– Типа, как про Колобка?

– Нет, но… не знаю, в общем, как сказать, – пожал плечами бугай и долил остатки коньяка в рюмку.

– А ведь Вы писатель, – стебанул я, вновь махнул официанту и, когда тот подошёл, сделал заказ: – Повторить все три графина, – стал пояснять добровольно принудительно навязанным мне коллегам суть:

– Это фантастика, дорогие товарищи. Фантастика по любому, ибо это есть фантазия. Другое дело, что в данном случае, это, разумеется, не космическая и уж тем более не научная фантастика. Но всё же это фантастика. Другого определения жанра в советском кинопроизводстве попросту нет.

– А у них, там – на Западе есть? – заинтересовался Длинный.

– У них есть, – кивнул я. – Например те фильмы, в которых частая стрельба, они называют – боевик. Те, в которых любовь, сопли и слёзы, они называют мелодрама. Фильм, который предлагаю снять я, имел бы тэги: мелодрама фэнтези, триллер, мистика, драма.

– Что за фэнтези? – удивился Гаврилов. – Не слышал о таком.
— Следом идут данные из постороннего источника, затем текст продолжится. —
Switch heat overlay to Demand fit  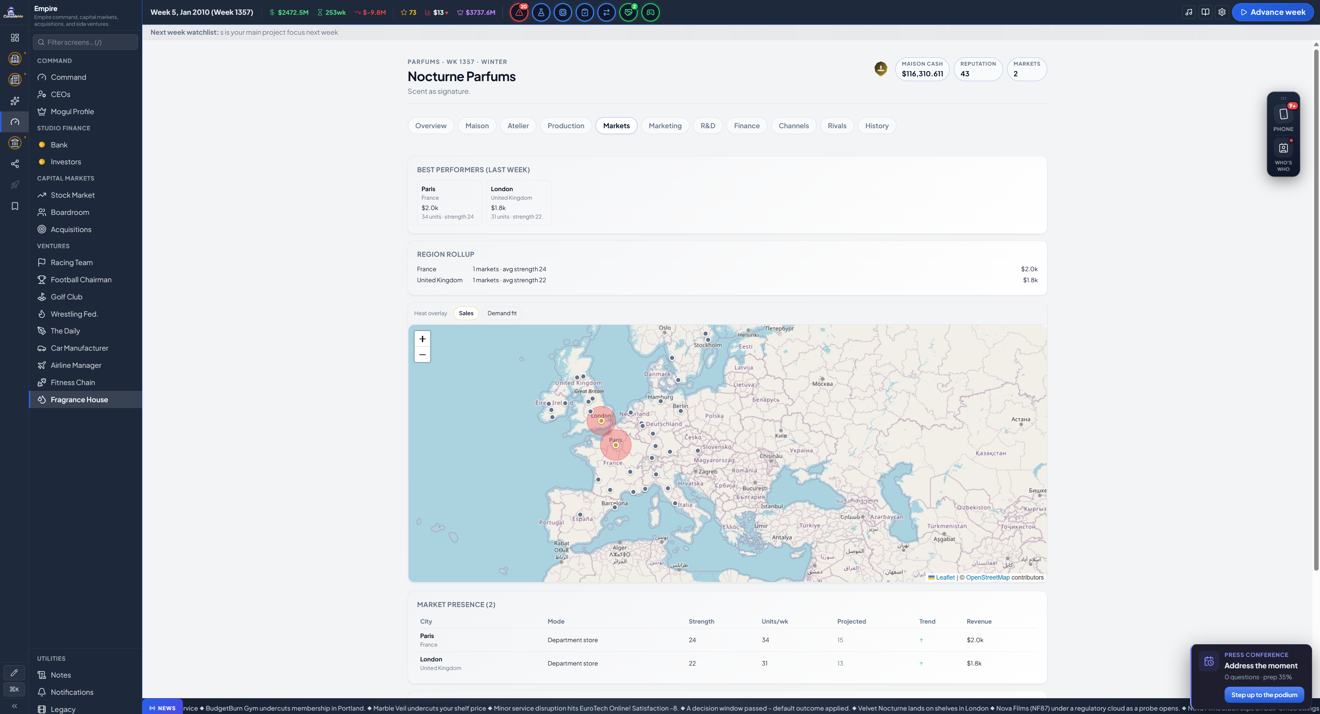[x=502, y=313]
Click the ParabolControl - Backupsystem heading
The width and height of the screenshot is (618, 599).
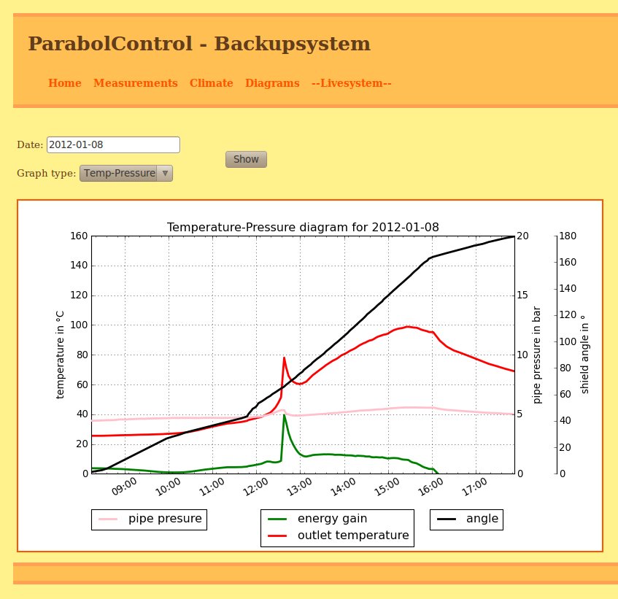pyautogui.click(x=198, y=45)
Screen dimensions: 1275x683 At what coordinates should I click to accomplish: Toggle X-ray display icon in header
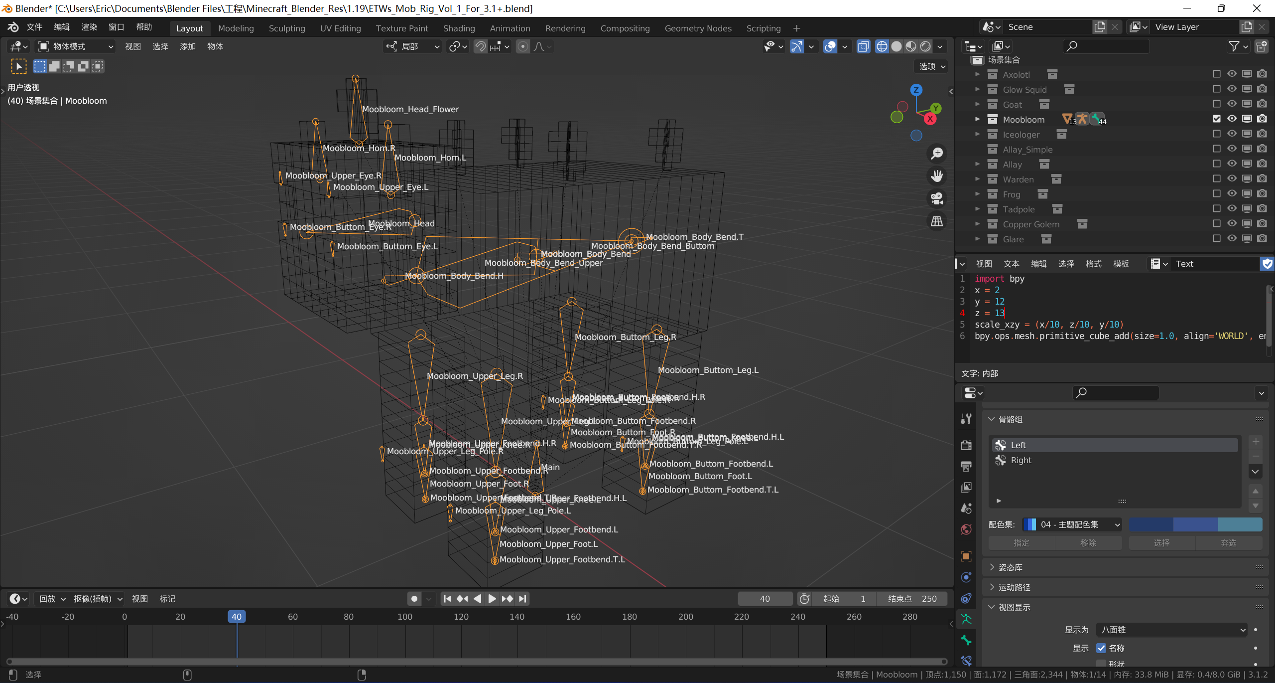[863, 46]
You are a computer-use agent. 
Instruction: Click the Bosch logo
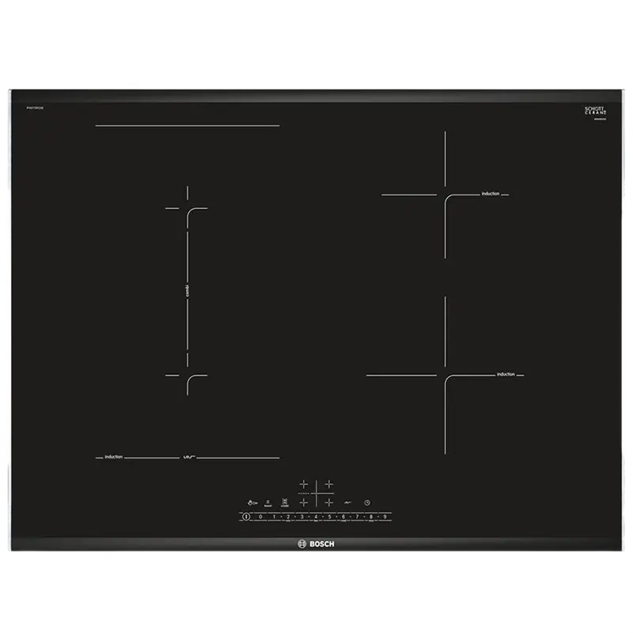(x=316, y=544)
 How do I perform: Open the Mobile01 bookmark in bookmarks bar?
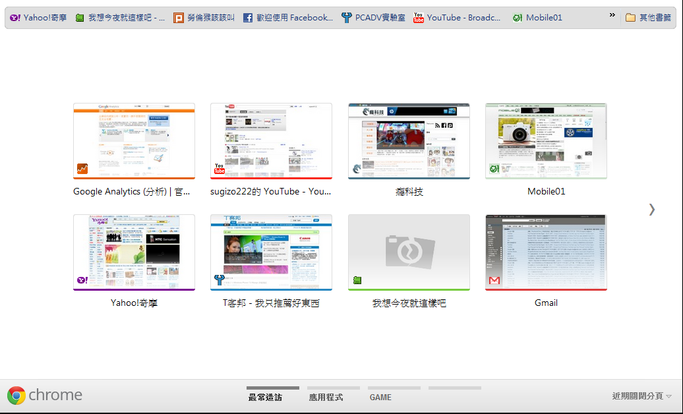tap(537, 18)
– Это тоже фантастика – то есть вымышленная история с не правдоподобными для нашего мира вещами. Например, магией, загробной жизнью и далее в том же русле. Грубо говоря – это сказка, но не для детей.

– Я ж говорю – сказка.

– А я говорю, что не для детей. К тому же, как вы помните, бюджет, который предусмотрен конкурсом, крайне ограничен для того, чтобы снимать что-то серьёзное. Если бы нам установили такой же бюджет, как мне выделили на съёмки «Терма», то можно было бы подумать о чём-то более эпичном: относительно визуальной картинки. Сейчас же это не актуально. Да и установленные сроки не велики, чтобы снимать что-то масштабное. Так что фильм в основном должен быть основан на разговорном жанре, философии и не иметь никаких дополнительных декораций, которые нужно было бы строить с нуля.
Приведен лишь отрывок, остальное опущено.